TEXT SHOWN:
_ _ _

The arrays you mentioned are passed as pointers, no reason to expect a local copy of whole array, there are also __constant parameters which would stop writes and also copies as __constant is read-only. Main reason of no-local-copy could be gpu-opencl implementations not having stack. People writing fake stacks to achieve fake recursivity but even that cannot be bigger than size defined in host codes.

When do you get "CL_OUT_OF_RESOURCES"? After changing __constant buffer size or __global size? Generally __constant has only 50-100 kB per GPU while __global can be as large as 1/4 of video memory per gpu per buffer. Even number of __constant parameters are limited. You could concatenate multiple constant arrays into single constant array to elliminate that. Query constant memory limitations for constant and global please. Start with clGetDeviceInfo using CL_DEVICE_MAX_CONSTANT_BUFFER_SIZE.

Other cases:

  • Heap fragmentation ---> no big array. only smaller can be allocated as buffers. Are you sending concurrent kernels that use all vram(or constant vram)?

  • Local work group size is bigger than devices' (example: amd has 256 on gpu, nvidia has 1024) (is it at least a divider of global size)

_ _ _

INPUT DATA:
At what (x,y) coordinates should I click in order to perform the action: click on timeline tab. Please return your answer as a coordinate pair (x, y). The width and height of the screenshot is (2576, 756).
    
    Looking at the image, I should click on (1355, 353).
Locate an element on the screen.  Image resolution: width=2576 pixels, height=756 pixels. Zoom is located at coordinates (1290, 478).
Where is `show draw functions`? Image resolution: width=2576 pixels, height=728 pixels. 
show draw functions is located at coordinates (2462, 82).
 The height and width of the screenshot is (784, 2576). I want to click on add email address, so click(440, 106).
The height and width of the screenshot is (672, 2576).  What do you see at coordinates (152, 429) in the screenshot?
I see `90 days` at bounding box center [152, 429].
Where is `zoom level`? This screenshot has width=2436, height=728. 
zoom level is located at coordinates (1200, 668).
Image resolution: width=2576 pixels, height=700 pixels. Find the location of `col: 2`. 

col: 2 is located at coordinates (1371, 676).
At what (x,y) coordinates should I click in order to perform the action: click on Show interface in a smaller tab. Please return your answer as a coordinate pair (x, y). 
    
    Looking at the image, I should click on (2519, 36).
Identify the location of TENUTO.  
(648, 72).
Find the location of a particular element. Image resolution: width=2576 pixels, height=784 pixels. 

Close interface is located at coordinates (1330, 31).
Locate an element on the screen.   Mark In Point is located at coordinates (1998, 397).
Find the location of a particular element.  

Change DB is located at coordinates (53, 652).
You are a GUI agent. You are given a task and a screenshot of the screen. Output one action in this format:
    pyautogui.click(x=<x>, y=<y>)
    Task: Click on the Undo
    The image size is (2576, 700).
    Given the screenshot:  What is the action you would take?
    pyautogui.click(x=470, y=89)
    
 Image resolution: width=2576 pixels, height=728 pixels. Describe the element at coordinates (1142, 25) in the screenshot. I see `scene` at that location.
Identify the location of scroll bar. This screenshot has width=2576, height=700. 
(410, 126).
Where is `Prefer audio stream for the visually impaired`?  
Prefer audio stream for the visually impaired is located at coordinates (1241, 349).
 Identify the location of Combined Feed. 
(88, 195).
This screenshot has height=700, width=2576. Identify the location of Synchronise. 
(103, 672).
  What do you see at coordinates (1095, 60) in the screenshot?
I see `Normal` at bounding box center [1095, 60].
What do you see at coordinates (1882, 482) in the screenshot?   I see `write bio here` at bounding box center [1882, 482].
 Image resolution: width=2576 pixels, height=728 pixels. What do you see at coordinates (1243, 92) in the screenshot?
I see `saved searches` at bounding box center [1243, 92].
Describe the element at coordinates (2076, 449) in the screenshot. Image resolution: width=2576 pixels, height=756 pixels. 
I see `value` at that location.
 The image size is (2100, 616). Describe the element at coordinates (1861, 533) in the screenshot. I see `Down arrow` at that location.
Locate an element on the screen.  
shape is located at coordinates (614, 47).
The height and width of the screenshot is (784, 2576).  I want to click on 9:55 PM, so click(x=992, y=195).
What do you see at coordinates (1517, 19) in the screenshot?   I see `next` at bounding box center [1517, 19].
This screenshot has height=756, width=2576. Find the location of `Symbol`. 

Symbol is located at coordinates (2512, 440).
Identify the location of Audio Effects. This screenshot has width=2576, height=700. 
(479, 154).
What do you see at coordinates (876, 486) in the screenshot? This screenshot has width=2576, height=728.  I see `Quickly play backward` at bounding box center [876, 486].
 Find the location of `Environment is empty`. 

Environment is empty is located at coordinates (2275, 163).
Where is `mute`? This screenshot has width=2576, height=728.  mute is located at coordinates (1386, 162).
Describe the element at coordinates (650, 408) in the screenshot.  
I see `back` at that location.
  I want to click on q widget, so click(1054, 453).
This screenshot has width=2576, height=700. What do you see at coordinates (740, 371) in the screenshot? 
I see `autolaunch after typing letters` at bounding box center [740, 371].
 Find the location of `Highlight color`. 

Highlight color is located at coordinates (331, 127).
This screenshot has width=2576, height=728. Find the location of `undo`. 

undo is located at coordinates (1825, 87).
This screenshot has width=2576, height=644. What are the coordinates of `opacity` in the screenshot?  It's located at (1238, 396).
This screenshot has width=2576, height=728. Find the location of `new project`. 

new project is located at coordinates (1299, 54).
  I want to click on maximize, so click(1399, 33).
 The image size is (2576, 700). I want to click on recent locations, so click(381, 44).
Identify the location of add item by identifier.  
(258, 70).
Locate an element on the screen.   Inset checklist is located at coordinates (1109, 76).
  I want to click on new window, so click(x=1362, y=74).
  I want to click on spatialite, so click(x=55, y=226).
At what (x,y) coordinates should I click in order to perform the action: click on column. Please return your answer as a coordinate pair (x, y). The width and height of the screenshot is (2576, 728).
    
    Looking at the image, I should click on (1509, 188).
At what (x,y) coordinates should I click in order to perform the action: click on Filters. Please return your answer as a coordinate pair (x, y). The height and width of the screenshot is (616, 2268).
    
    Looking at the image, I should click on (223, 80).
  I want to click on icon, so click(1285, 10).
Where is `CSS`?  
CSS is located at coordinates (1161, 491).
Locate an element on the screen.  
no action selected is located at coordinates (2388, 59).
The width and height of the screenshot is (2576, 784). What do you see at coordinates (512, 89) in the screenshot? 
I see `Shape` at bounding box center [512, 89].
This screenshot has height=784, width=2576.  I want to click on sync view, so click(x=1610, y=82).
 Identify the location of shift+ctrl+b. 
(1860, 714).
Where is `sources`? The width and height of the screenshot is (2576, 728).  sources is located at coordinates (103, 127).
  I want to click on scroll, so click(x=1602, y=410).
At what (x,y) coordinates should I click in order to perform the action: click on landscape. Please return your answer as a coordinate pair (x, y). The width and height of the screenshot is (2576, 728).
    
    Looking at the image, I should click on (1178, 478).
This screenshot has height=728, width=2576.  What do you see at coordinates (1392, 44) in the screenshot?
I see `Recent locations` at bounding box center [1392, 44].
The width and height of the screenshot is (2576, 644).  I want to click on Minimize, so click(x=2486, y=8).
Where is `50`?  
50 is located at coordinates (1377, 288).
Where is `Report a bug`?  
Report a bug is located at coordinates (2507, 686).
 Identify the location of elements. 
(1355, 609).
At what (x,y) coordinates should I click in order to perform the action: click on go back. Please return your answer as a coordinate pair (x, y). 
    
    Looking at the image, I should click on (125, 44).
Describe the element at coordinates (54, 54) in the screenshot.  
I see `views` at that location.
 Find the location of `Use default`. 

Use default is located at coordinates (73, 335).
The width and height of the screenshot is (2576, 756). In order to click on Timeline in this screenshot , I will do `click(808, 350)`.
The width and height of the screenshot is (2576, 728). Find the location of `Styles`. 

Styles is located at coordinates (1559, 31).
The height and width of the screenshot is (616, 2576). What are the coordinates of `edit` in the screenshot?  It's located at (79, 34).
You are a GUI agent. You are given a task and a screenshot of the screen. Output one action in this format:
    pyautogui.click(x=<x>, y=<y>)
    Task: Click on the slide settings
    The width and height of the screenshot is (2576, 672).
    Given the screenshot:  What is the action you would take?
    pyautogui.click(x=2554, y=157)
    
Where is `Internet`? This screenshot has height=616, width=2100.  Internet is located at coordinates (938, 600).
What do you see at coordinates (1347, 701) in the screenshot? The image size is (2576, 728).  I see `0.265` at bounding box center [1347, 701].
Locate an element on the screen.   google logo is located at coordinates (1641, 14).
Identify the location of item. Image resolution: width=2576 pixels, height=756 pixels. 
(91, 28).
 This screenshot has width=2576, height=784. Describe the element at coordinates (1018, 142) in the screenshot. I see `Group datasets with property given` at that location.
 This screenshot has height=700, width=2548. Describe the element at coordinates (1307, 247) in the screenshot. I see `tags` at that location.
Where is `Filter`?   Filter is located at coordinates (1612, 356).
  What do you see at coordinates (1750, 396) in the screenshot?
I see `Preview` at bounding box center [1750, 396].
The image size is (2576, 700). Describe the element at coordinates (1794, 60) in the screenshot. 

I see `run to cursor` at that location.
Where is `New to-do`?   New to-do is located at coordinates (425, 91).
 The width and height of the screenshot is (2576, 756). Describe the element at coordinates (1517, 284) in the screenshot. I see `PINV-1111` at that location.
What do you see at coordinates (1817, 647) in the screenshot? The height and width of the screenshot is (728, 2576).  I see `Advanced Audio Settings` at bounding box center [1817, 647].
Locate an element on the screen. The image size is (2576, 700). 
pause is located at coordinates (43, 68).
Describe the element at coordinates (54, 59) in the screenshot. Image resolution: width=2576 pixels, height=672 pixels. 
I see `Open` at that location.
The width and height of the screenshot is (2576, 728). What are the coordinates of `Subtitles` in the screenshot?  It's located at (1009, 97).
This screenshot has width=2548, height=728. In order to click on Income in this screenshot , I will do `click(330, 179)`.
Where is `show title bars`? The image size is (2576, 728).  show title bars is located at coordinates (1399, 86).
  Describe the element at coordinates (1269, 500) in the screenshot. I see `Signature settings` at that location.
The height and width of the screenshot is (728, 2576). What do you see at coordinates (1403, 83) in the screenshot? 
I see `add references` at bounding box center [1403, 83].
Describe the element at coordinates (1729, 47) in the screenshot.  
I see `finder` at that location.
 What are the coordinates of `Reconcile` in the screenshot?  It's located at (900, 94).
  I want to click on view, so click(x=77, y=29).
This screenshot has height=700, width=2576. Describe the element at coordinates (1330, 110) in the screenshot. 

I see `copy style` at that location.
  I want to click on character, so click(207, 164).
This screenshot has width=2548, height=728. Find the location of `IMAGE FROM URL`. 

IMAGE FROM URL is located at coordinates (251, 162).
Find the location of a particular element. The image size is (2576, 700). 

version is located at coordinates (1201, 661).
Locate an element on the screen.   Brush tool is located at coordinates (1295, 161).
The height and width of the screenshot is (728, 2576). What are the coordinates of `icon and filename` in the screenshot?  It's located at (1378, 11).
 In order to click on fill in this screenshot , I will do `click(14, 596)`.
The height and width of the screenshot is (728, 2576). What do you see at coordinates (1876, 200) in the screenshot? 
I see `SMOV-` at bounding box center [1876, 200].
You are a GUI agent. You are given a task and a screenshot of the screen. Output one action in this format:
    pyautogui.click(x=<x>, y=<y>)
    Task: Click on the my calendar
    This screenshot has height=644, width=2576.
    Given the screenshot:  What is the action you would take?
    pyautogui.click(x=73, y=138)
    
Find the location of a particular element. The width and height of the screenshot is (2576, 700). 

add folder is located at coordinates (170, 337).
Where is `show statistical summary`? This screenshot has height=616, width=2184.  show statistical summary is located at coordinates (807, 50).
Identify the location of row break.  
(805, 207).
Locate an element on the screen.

_ _ _

TO DO:
From the OpenCL memory reply above, quote everything from "The arrays you" down to "clGetDeviceInfo using CL_DEVICE_MAX_CONSTANT_BUFFER_SIZE.".

PROBLEM SOLUTION:
The arrays you mentioned are passed as pointers, no reason to expect a local copy of whole array, there are also __constant parameters which would stop writes and also copies as __constant is read-only. Main reason of no-local-copy could be gpu-opencl implementations not having stack. People writing fake stacks to achieve fake recursivity but even that cannot be bigger than size defined in host codes.

When do you get "CL_OUT_OF_RESOURCES"? After changing __constant buffer size or __global size? Generally __constant has only 50-100 kB per GPU while __global can be as large as 1/4 of video memory per gpu per buffer. Even number of __constant parameters are limited. You could concatenate multiple constant arrays into single constant array to elliminate that. Query constant memory limitations for constant and global please. Start with clGetDeviceInfo using CL_DEVICE_MAX_CONSTANT_BUFFER_SIZE.